Hoppin' John Rice Bowls | SoupAddict.com

Hoppin' John Rice Bowls

Soak the black eyed peas the night before so they'll cook faster.
Prep Time 10 minutes
Cook Time 1 hour
Total Time 1 hour 10 minutes
Servings 6 servings
Author Karen Gibson


  • 1 tablespoon olive oil
  • 1 ham hock
  • 1 cup chopped onions
  • 1/2 cup chopped celery
  • 1/2 cup chopped green bell peppers use a mix of green and red, if you'd like
  • 2 cloves garlic minced
  • 1 teaspoon Cajun seasoning
  • 1 quart chicken stock
  • 1 bay leaf
  • 1/2 pound dried black eyed peas soaked overnight and rinsed
  • 3 cups cooked white rice
  • 2 green onions sliced thinly (for garnish)
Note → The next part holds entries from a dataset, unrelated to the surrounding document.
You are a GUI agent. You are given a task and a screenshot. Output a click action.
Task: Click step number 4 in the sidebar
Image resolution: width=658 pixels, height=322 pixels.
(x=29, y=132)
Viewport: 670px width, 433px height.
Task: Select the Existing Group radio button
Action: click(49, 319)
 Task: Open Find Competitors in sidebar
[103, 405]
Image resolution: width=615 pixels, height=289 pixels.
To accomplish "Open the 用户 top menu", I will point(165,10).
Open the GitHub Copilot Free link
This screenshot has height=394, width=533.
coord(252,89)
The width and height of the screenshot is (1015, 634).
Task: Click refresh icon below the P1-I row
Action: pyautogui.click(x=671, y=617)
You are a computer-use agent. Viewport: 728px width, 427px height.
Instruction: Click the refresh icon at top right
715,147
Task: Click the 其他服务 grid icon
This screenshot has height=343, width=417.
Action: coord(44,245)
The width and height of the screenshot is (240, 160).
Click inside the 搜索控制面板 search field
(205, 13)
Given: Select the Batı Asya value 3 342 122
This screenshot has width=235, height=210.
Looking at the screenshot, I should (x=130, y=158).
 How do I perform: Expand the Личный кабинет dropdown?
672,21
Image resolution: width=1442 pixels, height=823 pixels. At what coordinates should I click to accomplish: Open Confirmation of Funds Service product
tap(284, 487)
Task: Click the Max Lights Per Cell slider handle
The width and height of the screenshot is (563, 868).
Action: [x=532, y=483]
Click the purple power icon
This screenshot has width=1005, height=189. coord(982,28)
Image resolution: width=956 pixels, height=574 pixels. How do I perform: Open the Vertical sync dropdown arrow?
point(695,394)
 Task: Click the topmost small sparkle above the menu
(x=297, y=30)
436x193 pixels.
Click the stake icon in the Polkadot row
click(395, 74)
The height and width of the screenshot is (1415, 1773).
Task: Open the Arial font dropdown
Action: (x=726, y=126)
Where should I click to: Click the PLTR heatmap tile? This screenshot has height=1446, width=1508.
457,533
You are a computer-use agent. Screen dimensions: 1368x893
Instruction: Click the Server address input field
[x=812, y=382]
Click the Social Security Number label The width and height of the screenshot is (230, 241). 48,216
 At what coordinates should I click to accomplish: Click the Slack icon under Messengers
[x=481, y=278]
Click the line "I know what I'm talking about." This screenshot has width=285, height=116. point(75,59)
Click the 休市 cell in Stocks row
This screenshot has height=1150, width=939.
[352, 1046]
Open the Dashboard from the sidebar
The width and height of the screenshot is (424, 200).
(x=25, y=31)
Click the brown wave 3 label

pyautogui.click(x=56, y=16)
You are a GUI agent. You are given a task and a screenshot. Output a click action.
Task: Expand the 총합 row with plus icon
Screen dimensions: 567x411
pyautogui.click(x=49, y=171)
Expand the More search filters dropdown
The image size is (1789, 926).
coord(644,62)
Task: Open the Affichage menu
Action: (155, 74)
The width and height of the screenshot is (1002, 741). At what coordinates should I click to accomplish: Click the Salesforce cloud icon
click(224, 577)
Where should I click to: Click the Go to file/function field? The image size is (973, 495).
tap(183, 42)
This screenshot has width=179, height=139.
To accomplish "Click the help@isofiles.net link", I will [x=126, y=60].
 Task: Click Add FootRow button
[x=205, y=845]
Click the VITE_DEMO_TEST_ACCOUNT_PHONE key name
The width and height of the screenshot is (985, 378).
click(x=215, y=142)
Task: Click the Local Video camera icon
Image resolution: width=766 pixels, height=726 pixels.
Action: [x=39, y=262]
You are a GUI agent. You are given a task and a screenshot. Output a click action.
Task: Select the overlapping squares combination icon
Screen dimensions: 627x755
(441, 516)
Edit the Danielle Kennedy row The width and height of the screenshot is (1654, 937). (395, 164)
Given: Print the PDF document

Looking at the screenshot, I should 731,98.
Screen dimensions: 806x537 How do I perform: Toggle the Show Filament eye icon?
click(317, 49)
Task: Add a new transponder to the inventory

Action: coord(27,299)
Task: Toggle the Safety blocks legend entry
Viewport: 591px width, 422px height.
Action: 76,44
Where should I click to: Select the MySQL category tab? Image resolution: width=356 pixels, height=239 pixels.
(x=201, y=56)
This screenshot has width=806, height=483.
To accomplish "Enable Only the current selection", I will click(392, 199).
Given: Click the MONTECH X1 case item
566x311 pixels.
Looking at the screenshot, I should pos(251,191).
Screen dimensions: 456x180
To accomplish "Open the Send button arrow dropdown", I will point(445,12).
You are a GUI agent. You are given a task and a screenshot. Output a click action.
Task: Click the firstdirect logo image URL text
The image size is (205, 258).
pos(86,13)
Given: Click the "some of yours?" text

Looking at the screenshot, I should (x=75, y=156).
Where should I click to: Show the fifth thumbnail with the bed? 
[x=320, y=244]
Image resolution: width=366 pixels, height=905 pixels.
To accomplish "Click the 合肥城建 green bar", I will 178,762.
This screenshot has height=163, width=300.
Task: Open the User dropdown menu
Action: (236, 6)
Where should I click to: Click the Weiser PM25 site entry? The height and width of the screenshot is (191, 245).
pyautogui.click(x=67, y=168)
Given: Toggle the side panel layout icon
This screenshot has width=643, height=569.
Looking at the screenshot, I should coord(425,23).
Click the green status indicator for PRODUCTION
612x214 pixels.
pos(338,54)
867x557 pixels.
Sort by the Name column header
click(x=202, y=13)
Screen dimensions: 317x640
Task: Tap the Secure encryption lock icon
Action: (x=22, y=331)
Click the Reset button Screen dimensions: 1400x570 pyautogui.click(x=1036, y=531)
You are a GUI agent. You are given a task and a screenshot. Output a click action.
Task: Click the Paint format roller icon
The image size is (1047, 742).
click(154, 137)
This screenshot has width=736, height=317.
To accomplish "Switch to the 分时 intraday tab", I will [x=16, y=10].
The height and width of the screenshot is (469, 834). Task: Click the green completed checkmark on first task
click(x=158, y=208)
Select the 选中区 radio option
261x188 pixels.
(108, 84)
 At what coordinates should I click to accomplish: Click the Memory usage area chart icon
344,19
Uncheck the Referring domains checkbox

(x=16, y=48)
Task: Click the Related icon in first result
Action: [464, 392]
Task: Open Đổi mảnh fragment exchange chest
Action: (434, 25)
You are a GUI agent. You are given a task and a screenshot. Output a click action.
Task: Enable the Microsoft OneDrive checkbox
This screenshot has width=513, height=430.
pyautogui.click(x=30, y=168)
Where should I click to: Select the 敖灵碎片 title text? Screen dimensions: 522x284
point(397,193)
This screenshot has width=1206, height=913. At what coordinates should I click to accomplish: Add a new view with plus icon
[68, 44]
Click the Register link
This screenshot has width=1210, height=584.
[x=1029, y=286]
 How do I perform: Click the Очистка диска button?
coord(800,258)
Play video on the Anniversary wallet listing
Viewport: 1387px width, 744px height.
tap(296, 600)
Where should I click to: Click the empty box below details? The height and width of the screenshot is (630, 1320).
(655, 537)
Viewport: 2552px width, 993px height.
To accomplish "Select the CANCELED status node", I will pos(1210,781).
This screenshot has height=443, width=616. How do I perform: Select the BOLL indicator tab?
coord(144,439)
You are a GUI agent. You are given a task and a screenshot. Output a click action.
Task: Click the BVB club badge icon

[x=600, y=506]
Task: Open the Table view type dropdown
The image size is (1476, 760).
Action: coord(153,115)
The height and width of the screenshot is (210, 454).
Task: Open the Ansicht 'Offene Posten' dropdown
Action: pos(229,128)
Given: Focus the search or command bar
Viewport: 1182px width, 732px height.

  • Heat oil in a 4 to 5 quart dutch oven or stock pot over medium heat. Add the ham hock and sear on all sides. Add the onion, celery, peppers, and garlic, and saute until soft, 5 to 8 minutes. Sprinkle the seasoning over the vegetables and stir. Add the peas and bay leaf, and pour in enough stock to cover the peas (you might not use the full quart at this point).
  • Bring to a boil, then reduce heat to maintain a gentle but steady simmer. Cover partially with a lid and cook for 45 minutes to 2 hours - check the peas at the 45 minute mark to test for doneness. They should be tender, but not mushy. If the liquid evaporates, add a small amount of stock or water. Remove the bay leaf and the ham hock - remove any meat and add to the black eyed peas.
  • Serve over rice, garnishing with green onions.